Palpation: Mild tenderness may be present around the greater tuberosity, but palpation alone does not establish the diagnosis.

Neurovascular screen: Upper-limb sensation, key muscle testing and reflexes are normal, and distal circulation is intact.

Clinical impression: The combined findings are consistent with a non-traumatic, rotator-cuff-related shoulder presentation without current evidence of serious pathology, marked capsular restriction or neurological involvement. The examination should conclude by documenting baseline pain, ROM, strength and functional limitations for later reassessment.

6. Viva-Ready Summary

A strong practical examination should sound like a reasoned investigation:

  1. Subjective assessment: establish symptoms, function, red flags and initial hypotheses.
  2. Observation: inspect the patient globally and locally.
  3. AROM: assess what the patient can produce independently.
  4. PROM: determine available joint movement, pain and end feel.
  5. Resisted tests: assess contractile pain and muscle performance.
  6. Special tests: choose only tests linked to a specific hypothesis.
  7. Palpation: confirm local tenderness, swelling or structural abnormalities.
  8. Neurovascular screen: exclude clinically relevant nerve or circulatory involvement.
  9. Clinical impression: summarise findings, differentials, precautions and measurable baseline impairments.

One-line recall point

History creates the hypothesis; movement testing localises the impairment; selected tests refine it; and neurovascular screening protects the patient.

References

Desmeules, F., Roy, J. S., Lafrance, S., Charron, M., Dubé, M. O., Dupuis, F., Beneciuk, J. M., Grimes, J., Kim, H. M., Lamontagne, M., McCreesh, K., Shanley, E., Vukobrat, T., & Michener, L. A. (2025). Rotator cuff tendinopathy diagnosis, nonsurgical medical care, and rehabilitation: A clinical practice guideline. Journal of Orthopaedic & Sports Physical Therapy, 55(4), 235–274. doi:10.2519/jospt.2025.13182.

Gismervik, S. Ø., Drogset, J. O., Granviken, F., Rø, M., & Leivseth, G. (2017). Physical examination tests of the shoulder: A systematic review and meta-analysis of diagnostic test performance. BMC Musculoskeletal Disorders, 18, 41. doi:10.1186/s12891-017-1400-0.

Lin, I., Wiles, L., Waller, R., Goucke, R., Nagree, Y., Gibberd, M., Straker, L., Maher, C. G., & O’Sullivan, P. P. B. (2020). What does best practice care for musculoskeletal pain look like? Eleven consistent recommendations from high-quality clinical practice guidelines: Systematic review.
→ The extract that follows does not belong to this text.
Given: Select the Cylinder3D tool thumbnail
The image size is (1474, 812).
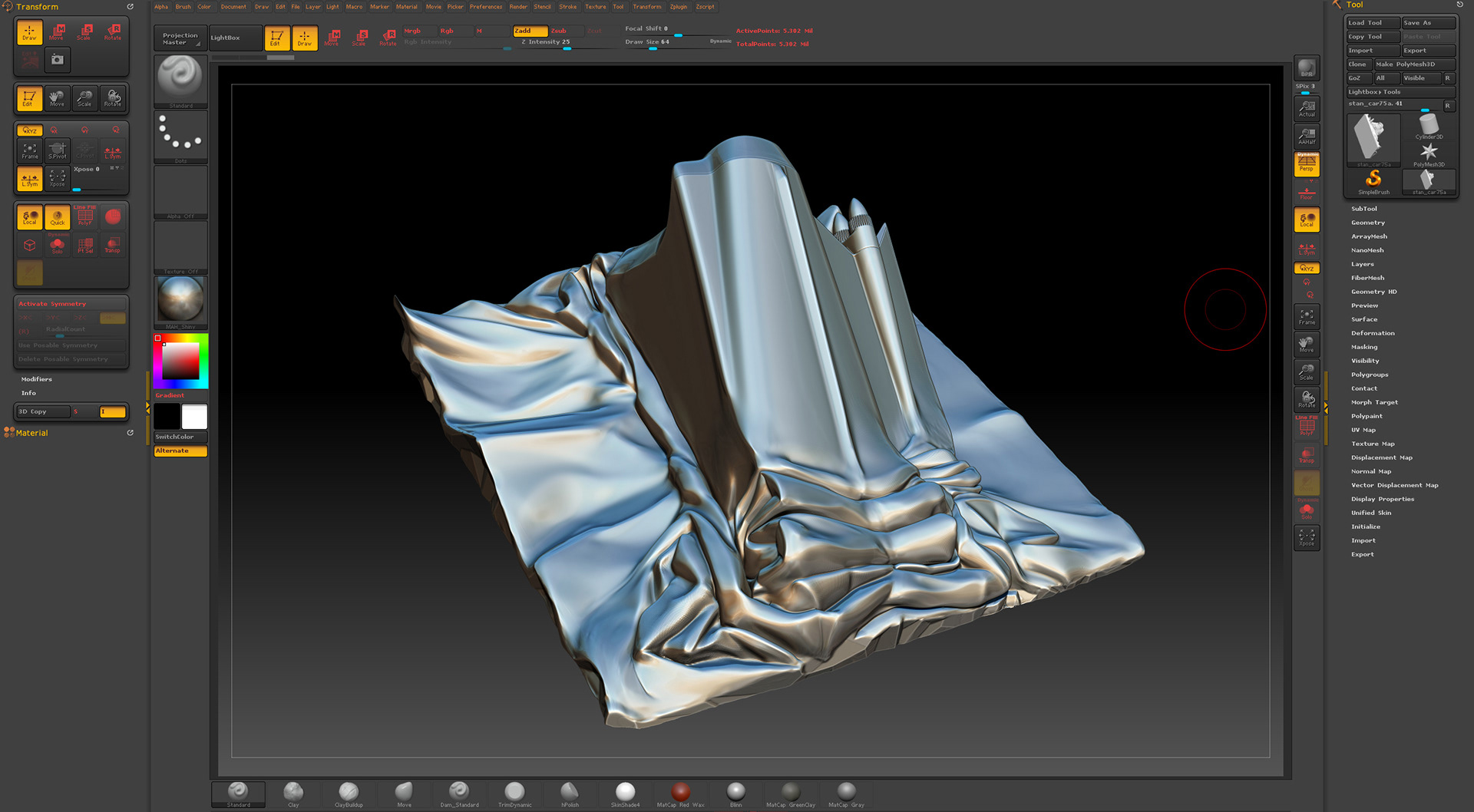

British Journal of Sports Medicine, 54(2), 79–86. doi:10.1136/bjsports-2018-099878.

Magee, D. J., & Manske, R. C. (2021). Orthopaedic physical assessment (7th ed.). Elsevier.

Ryder, D., & Barnard, K. (Eds.). (2023). Petty’s musculoskeletal examination and assessment: A handbook for therapists (6th ed.). Elsevier.

Storari, L., Piai, J., Zitti, M., Raffaele, G., Fiorentino, F., Paciotti, R., Garzonio, F., Ganassin, G., Dunning, J., Rossettini, G., Feller, D., Heick, J. D., Mourad, F., & Maselli, F. (2025). Standardized definition of red flags in musculoskeletal care: A comprehensive review of clinical practice guidelines. Medicina, 61(6), 1002. doi:10.3390/medicina61061002.